Now here’s something else to consider: The salesman at the Lexus dealer told me I should buy a Corolla if I only wanted to spend $15,000 on a car. I could have done that. I could have driven home a brand spankin’ new car! But for the past eight years, for the same amount of money, I’ve been driving a Lexus IS300, and I’m here to say I DEFINITELY got more car for my money. It’s taken me a lot of places and I still enjoy the way it drives. I believe buying a used car in good condition is always better than going broke and then losing half the value of a new car in depreciation during the first three years.
But the underlying principle… The big reason behind this effort to save money on purchases is really “opportunity cost”. This is an economics principle that simply says “whatever you spend on A will NOT be available to spend on B”. Because I spent only $20 (instead of $150) on my jacket, the $130 I saved was available to spend on other things. Conversely, if I spent $150, I would not have the option to use that money for anything else. I didn’t compromise on quality to get a lower price, I found a less expensive alternative of similar quality and style. This is an important lesson I want to teach my kids as they grow up.

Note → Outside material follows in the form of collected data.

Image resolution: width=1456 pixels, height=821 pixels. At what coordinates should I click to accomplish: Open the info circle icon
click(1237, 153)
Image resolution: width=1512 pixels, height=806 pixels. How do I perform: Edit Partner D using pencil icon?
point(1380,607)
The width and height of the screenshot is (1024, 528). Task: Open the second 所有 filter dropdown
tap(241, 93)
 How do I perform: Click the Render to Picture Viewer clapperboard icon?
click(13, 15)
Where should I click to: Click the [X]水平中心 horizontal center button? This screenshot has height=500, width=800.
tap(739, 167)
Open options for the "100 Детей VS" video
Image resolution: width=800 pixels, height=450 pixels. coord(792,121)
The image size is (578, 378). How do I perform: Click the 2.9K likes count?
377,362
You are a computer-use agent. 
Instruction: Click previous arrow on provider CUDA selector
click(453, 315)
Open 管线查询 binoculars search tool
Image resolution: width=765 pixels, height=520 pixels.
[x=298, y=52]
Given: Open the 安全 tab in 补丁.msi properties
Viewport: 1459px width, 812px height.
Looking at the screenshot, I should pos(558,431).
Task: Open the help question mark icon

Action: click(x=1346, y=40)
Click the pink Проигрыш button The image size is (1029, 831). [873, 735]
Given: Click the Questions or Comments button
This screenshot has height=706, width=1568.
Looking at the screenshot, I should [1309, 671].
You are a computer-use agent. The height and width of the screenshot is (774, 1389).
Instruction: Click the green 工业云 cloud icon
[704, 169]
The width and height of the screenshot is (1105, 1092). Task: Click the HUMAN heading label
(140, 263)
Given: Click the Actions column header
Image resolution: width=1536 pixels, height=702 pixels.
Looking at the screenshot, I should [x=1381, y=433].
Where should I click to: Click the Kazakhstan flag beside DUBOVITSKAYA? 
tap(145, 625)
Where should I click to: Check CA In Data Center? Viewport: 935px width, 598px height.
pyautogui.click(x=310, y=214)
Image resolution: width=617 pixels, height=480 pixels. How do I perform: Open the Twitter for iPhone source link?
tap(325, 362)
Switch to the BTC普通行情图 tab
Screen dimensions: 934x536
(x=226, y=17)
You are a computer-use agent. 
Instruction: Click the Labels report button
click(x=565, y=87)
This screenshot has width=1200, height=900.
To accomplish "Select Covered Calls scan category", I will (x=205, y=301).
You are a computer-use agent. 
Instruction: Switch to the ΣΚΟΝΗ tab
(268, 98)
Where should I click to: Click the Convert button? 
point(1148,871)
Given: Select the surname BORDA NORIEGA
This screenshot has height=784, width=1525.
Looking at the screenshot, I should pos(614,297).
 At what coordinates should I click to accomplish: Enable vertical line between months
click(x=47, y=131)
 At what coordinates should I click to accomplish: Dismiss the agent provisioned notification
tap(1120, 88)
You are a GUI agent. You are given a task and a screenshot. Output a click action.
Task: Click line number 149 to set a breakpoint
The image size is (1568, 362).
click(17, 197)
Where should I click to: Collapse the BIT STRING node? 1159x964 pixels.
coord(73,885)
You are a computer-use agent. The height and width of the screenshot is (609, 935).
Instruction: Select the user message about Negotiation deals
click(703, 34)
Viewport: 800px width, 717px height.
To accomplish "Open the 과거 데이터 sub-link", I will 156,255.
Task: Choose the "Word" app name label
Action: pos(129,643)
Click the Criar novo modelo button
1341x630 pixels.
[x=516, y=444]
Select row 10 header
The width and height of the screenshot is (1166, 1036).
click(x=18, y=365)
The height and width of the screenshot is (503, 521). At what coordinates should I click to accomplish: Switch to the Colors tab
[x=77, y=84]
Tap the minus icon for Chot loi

Could I afford a $150 jacket if I really wanted to buy one? Of course, but it just doesn’t make sense to me if the same utility and style is available for less. I don’t care how rich you are, the rule still applies. You want that private plane or ocean going pleasure yacht? Buy the used Bentley and save $200,000, which you can put toward your boat fund. Money you don’t spend on A is available for B or C. Just make sure you’re still getting a good value for the lower price.